Photo: Hard Working Trucks

They’re some of the hardest working trucks on the road and they don’t last very long.
Snowplow trucks work hard clearing streets of the freezing impediments and hazards of snow, sleet and ice.

And these heavy-duty workhorses often fall victim to their own treatment. The snow-melting salt they spread regularly on thousands of miles of streets each winter takes a quick toll on the trucks and corrodes the metal that delivers the salt, the calcium chloride and plows the streets.

“That’s why we have to replace our fleet so often,” explains Ron Bailey, public works street superintendent for Springfield, Missouri. “The salt really does a number on the vehicles.”

Busy routes may mean that a truck misses a wash for about a week, Bailey says, which gives the salt an even greater chance to cause damage.

Springfield recently acquired three new trucks to replace others that served their time over the course of only three, salt-filled winters. The three new Freightliners, model 108SD, came equipped with dump beds, material spreaders and plows. Cummins diesel engines rated at about 310 horsepower each will be hard at work this winter.

In a recent interview, Bailey said the city has already gotten “a little dusting” but no substantial snow as yet.

“Typically this area receives anywhere between 12 and 17 inches a year and that’s spread out over anywhere from 10 to 15 events per year,” Bailey explains. “Last year we had right at 12 events, with one of them being 7½ inches in one event.”

Springfield, with a population of about 164,000, has about 2,000 miles of streets. The snowplows maintain 750 miles of roads, with most of those being major roads.

“We change up our routes every year and adjust them to meet demands of our citizens, as far as traffic flow and new roads that might be brought into the city through annexation or through construction,” Bailey says.

When winter’s well under way, the city’s fleet of 32 trucks will be on call 24/7. Besides Freightliner, the fleet also has Ford F-550s and a front-end loader used to scoop up snow in the middle of bridges and whisk it away to the side of the road.

Snowplow drivers alternate shifts to help him them stay fresh. A major snow event or a call from the police to address an emergency, such as an ice-covered road, will take the drivers off their normal routes.

They work at the whim of Mother Nature. But this year’s a little different. The fleet has been equipped with Automatic Vehicle Locators, or AVLs.
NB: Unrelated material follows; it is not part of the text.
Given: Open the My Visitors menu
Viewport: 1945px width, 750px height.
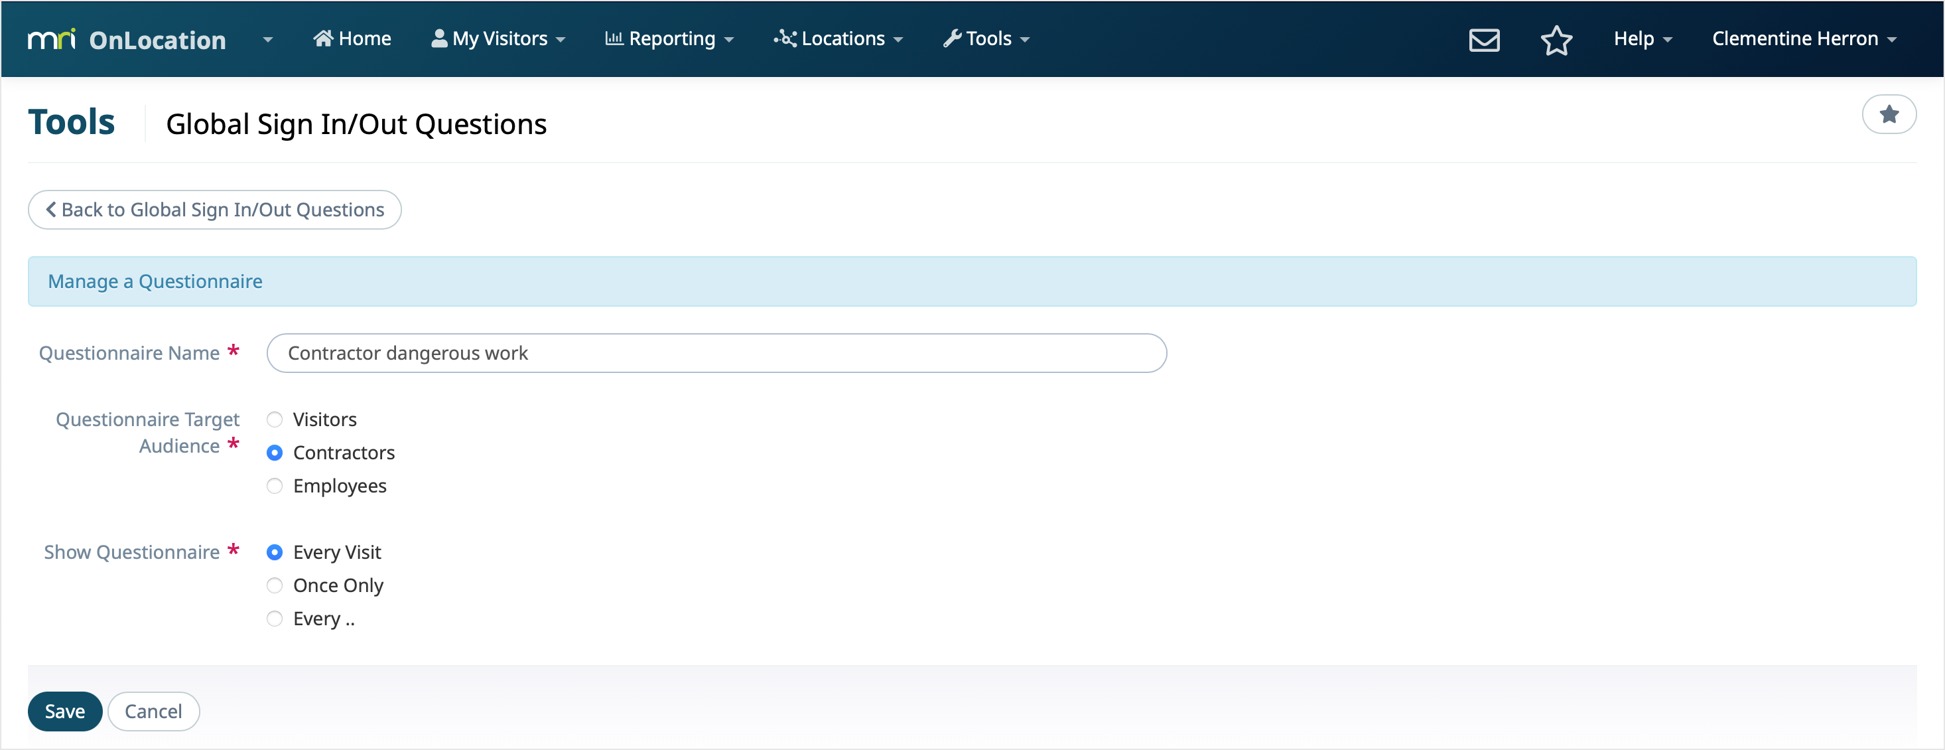Looking at the screenshot, I should tap(498, 39).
The devices, which Bailey says cost between $3,000 and $3,500, were acquired through Certified Power Inc. The AVLs will provide the trucks’ location, making it easier to deploy the fleet during normal and emergency operations.

The devices also keep tabs on the amount of salt and calcium chloride leaving the trucks and hitting the streets. (Calcium chloride aids salt in melting the snow and ice.) Bailey says the city opted to buy the AVLs after studying how other municipalities manage their trucks and materials.

“Most of these other municipalities are using the AVL system, which provides them with good information on their calcium use, their salt use, and whether or not the spreader is operating at the rate of application,” explains Bailey. “Those are the things we’re wanting to get information on to help us become more effective.”

Even with new trucks and new technology, Bailey realizes that Springfield has a tough job ahead this winter plowing the city’s roads, and not all of the roads will be plowed.
“We just don’t have the equipment or personnel to plow every single city street. So we focus on the arterials and the major collectors and some of the residential collectors as well.

“What we try to do with our program is to make sure that we are plowing enough locations so that every resident is within four or five blocks of a plowed route, so that they can have the ability to get to a plowed route and make it to their destination.”